On one level the book is a straight forward relationship study with situations that are instantly recognisable  on the other level it is very smart , to the extent that some of the early chapters with Madeleine studying Semiotics had me feeling distinctly thick and regretting I didn't do English at Poly.

All 3 of the characters are rich and complex and if not exactly likable, they do create a sense of empathy, aided by Eugenides tendency to jump back and forth in time.

The title comes from the theory that marriage was the dominant theme of 19th century fiction , that it was the only successful route to closure for women, either to live happily ever after or to a life of endurance. With that in mind the ending is just so spot on that leaves a great sense of satisfaction, like being pleasnatly full after a good meal

A book that engages , entertains and enlightens , what more could you ask for.

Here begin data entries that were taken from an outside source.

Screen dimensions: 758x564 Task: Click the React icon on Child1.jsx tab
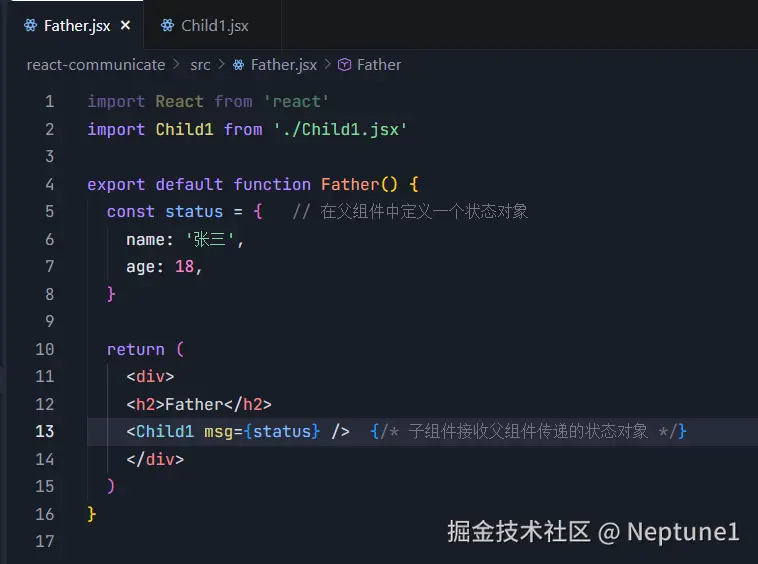167,26
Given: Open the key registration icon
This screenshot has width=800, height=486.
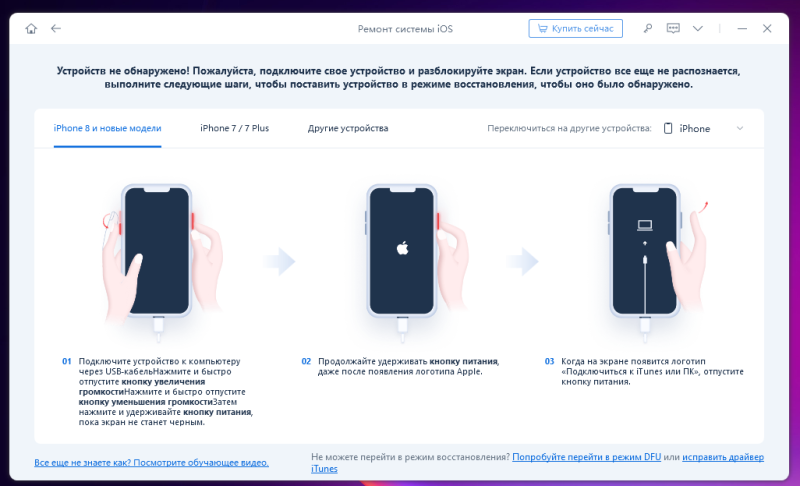Looking at the screenshot, I should click(x=648, y=29).

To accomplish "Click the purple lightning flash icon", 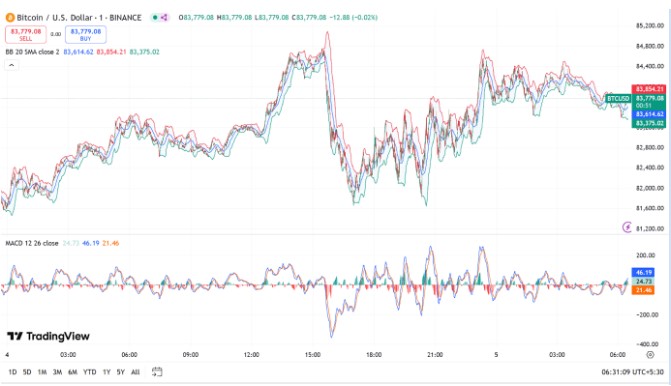I will (627, 227).
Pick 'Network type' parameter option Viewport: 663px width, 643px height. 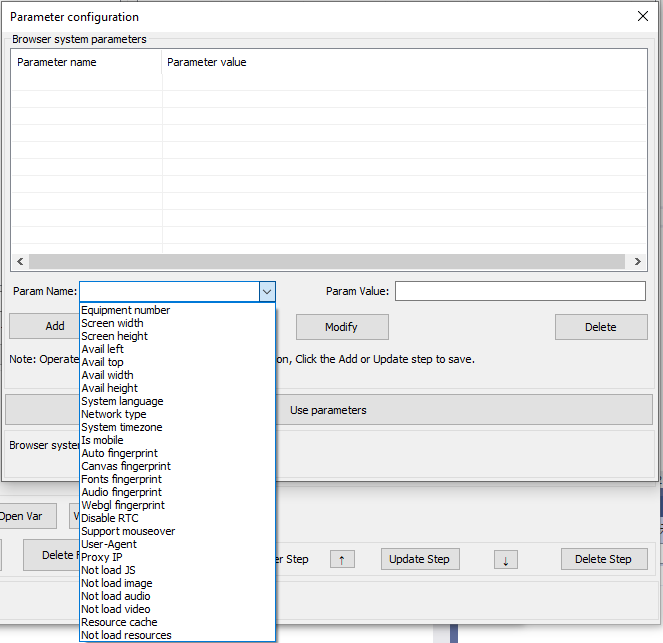[114, 414]
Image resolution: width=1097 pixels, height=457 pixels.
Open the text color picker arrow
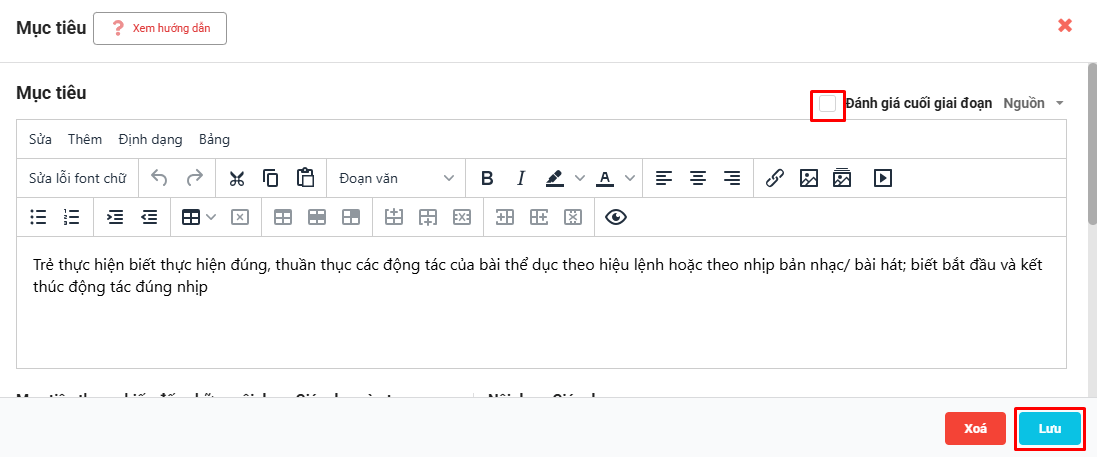coord(629,178)
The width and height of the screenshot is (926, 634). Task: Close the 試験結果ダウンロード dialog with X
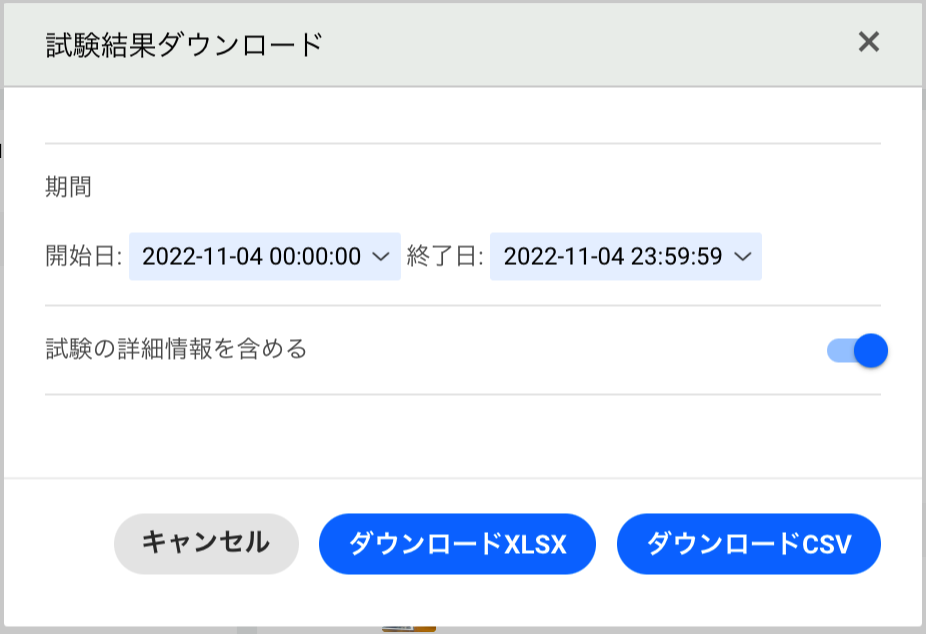click(868, 42)
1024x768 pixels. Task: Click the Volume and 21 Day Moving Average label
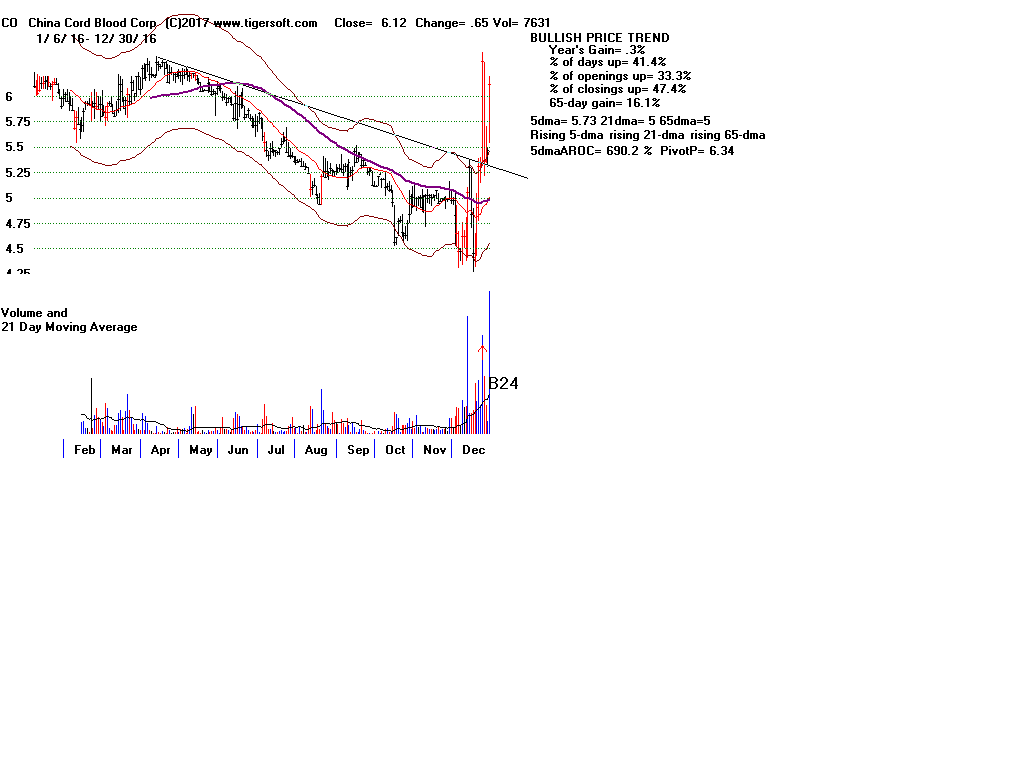69,320
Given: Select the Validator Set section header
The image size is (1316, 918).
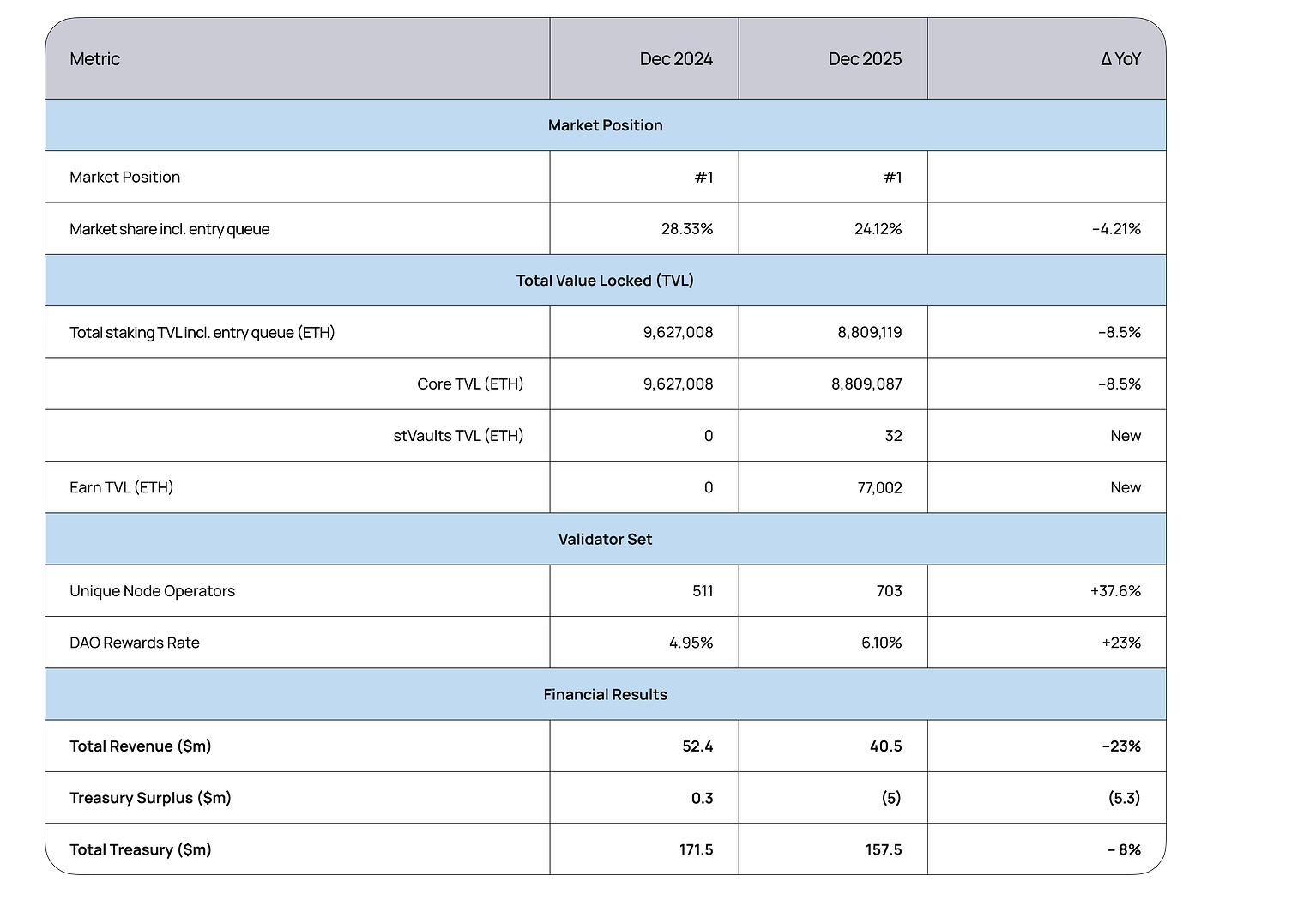Looking at the screenshot, I should coord(605,540).
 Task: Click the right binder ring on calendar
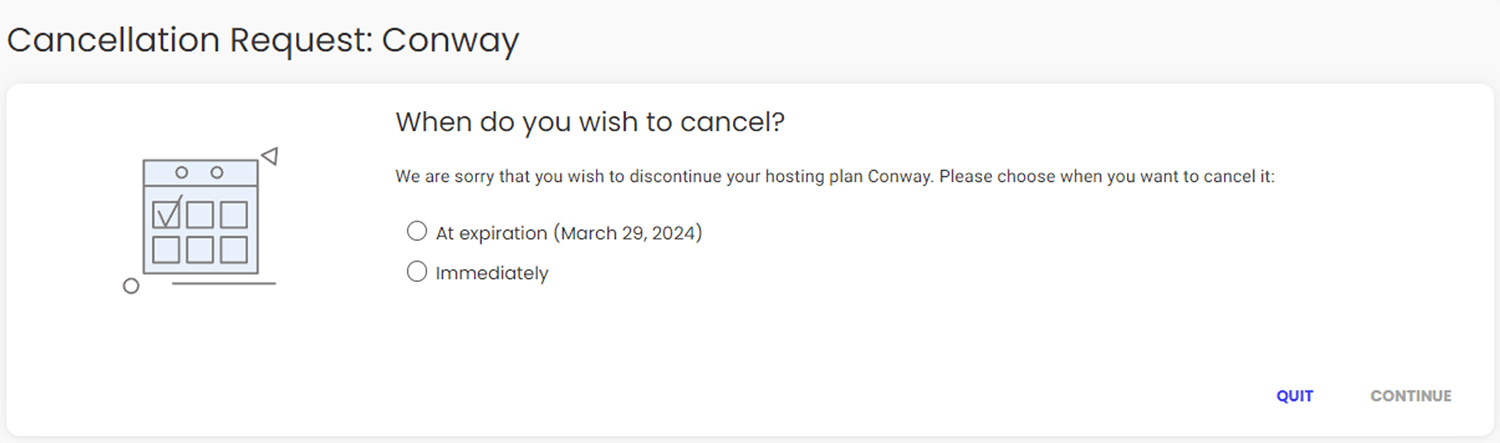(216, 172)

You can buy the Marriage Plot here  


8 comments:

  1. 'Middlesex' in my pile too but my hand rests on it then moves on; strange what makes up pick things up and commit; could it be something as simple as the cover?
    Btw, you turned me on to 'One Day' a while back which that same hand flitted over (it was in Di's pile) but I'm glad that I rested there; once I engaged I really liked the characters; thought she was very funny.
    Sad to report that I watched the film last night and (for me) it was... pants! I felt nothing for the two protagonists and can't remember laughing once. Anne Hathaway's northern accent was almost as bad as Russell Crowe's in Robin Hood; Dick Van Dyke's got a lot to answer for.
    The denouement is as shocking as in the book; but not as heartbreaking because at that point... you don't really care. The film also lingers too long (like the book) after the... incident. Thought that it was a strangely extended epilogue at the time of reading.
    Any thoughts on the Oscars?
    I haven't seen The Artist or Hugo yet; but am surprised that 'Drive' doesn't feature...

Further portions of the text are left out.